Though researchers and clinicians working with sexual offenders maintain that the vast majority of them are heterosexual, we must also consider the possibility that some sexual abusers are homosexual men who deny their orientation, replacing recognition and acceptance with homophobia. Other priest abusers may have never consolidated any sexual orientation, claiming to be heterosexual in the breach of their confusion, conflict or ignorance. All priests who abuse are criminals, although the potential for rehabilitation may differ among types of offenders. The imperative point here is that, for the sexual perpetrators in any one of these groups, their criminal behaviors stem not from their sexual orientation but rather reflect their psychological immaturity, arrested development, or antisocial, criminal proclivities, a fact relentlessly presented to the Vatican and just as relentlessly ignored.
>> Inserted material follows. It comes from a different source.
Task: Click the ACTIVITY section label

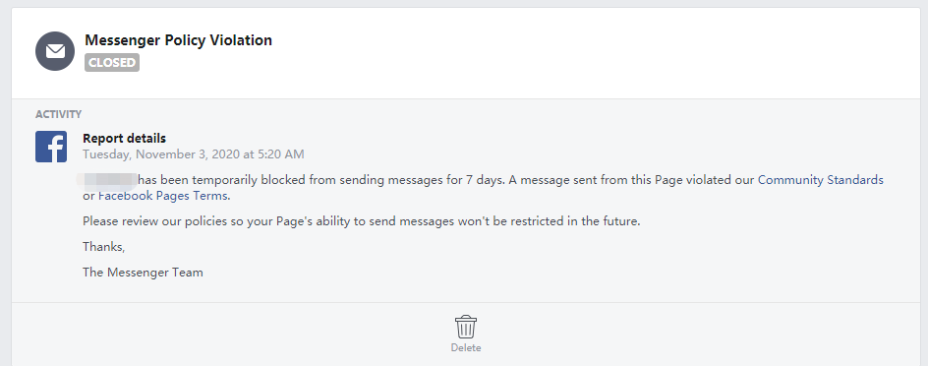Action: (x=58, y=114)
While sexual orientation does not effectively explain the selection of male victims by Catholic priests, there are indeed other plausible reasons. To a large extent, victim gender selection by priests reflected opportunity. Consider, for example, prison sex, in which heterosexual males with more power and authority within the inmate population select and rape other, less powerful men to achieve sexual release and to impose their power on another person. Boys were much more available to priests than were girls. Parents were thrilled to have a priest single their boy out for attention and encouraged their sons to spend time with Father, even allowing them to travel with the priest. Even years ago, parents would not have felt as comfortable having their girls spend too much time with the priest and he, in turn, would have known it would look suspicious to have girls tagging after him. Further, many priests were frightened of and misogynistic towards girls and women, so would be put off from having sex with them. They might also be wary of impregnating pubescent or postpubescent girls.
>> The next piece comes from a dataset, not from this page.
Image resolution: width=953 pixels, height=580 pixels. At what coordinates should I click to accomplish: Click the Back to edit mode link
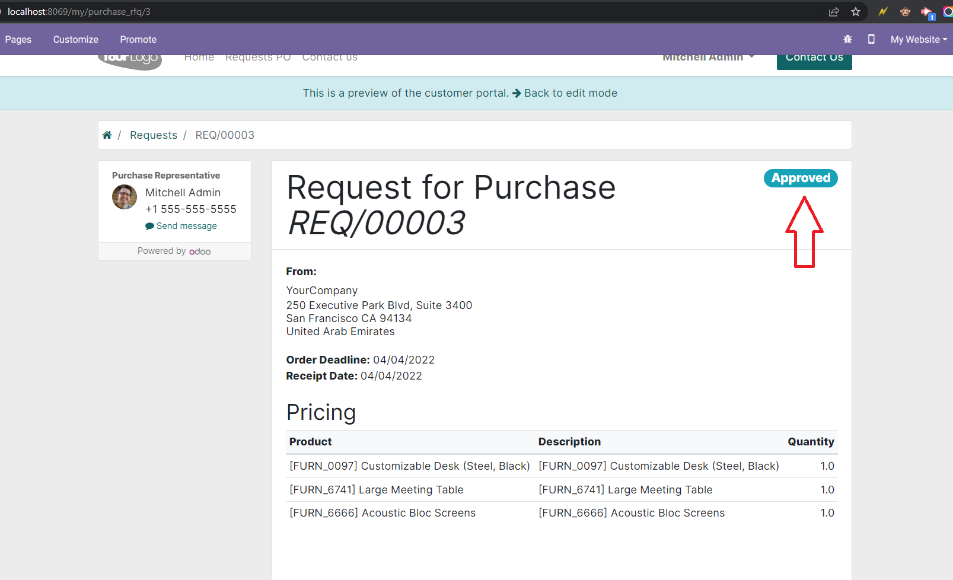pos(570,93)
For some sexually undeveloped priests, sexual abuse of a pubertal boy may have signified sexual merger with a male perceived to be a psychosexual peer of the abuser. In addition, it may have represented an unconscious act of hostility toward a boy who otherwise could look forward to a sexual life closed off to the priest. In other words, the abuser, who could have entered a minor seminary at age 14 or 15, may have unconsciously attacked his victim's sexuality at the same age he was when he entered the minor seminary, symbolically castrating the victim as he himself was symbolically castrated. Finally, clinicians working with Catholic priests say some priests define celibacy as refraining from sexual relationships with women and thus could convince themselves that sex with minor males did not jeopardize their celibate status.
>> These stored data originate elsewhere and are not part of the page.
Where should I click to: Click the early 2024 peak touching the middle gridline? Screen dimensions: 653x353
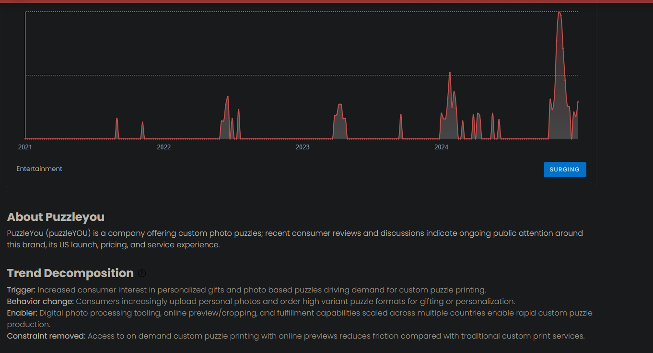coord(450,73)
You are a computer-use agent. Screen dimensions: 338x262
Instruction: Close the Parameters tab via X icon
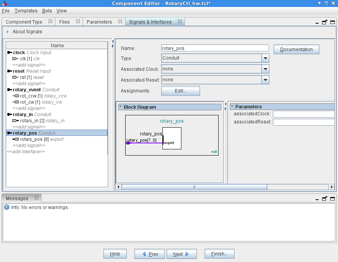point(120,22)
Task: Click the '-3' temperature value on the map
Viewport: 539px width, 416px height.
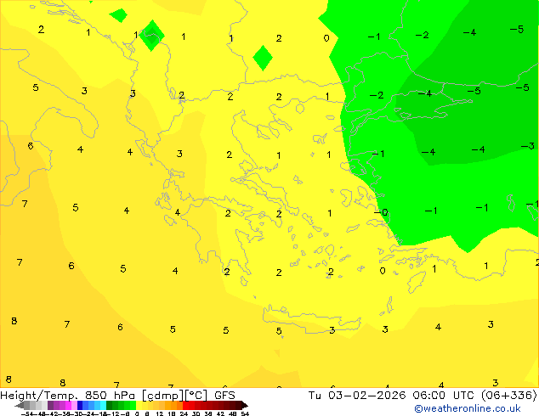Action: pyautogui.click(x=527, y=147)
Vatican officials, in their search to blame the sexual abuse scandal on someone or something external to institutional and doctrinal failings of the church itself, conflated sexual orientation with psychosexual maturation and with criminal behavior. Psychosexually mature, adult homosexual men have consensual sex with other adult men much as psychosexually mature, adult heterosexual men have consensual sex with adult women. Criminal heterosexuals sexually violate adult women and children of both genders; almost surely some criminal homosexuals sexually victimize adult men and some minors. These are crimes of power, ultimately having little to do with sex or the sexual orientation of the criminal. Both in and out of the priesthood, there also may be some psychosexually immature heterosexual and homosexual men who turn to minors of either gender because, in the subjective experience of the offender, the young people are experienced as psychosexual peers.

The Vatican's proposed limitations on gay priests will, of course, have no impact on these groups, other than implicitly directing them to remain psychosexually immature, silent about their sexual orientation, and thus potentially dangerous to adult parishioners and minors. Instead, the Vatican's policy will primarily persecute gay men who have accepted their homosexuality enough to speak about it.